━━ SUPPLIED INFORMATION ━━

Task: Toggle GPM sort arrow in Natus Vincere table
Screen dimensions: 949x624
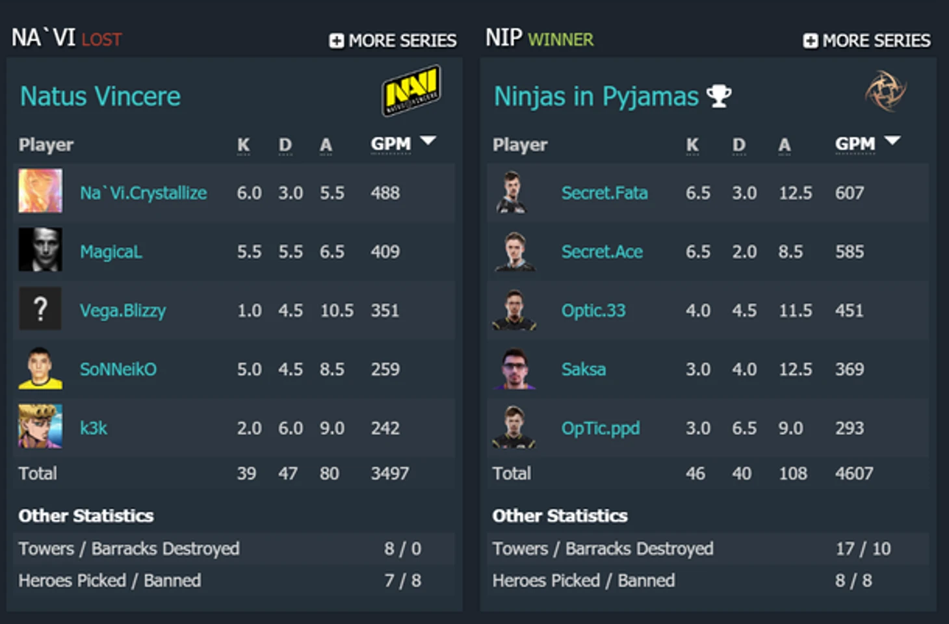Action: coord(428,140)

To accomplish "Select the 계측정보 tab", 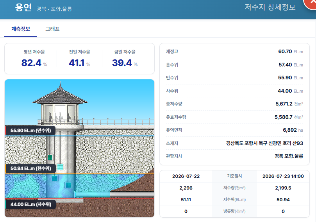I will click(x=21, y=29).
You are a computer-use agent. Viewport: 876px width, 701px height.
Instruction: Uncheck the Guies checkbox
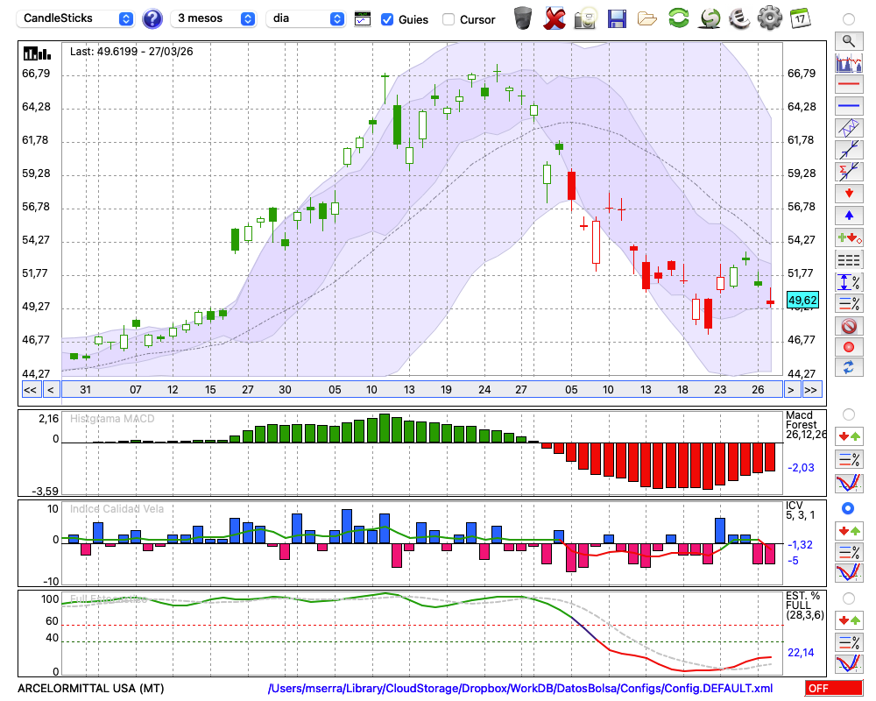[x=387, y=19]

━━━

# DIRECTIONS FOR THIS TASK
Take only the line containing "You are a computer-use" and every line after it to the end of the entries, and copy them exactly, pictures excluded.

# RESPONSE FOR THIS EXERCISE
You are a computer-use agent. Viewport: 876px width, 701px height.
Instruction: Uncheck the Guies checkbox
[x=387, y=19]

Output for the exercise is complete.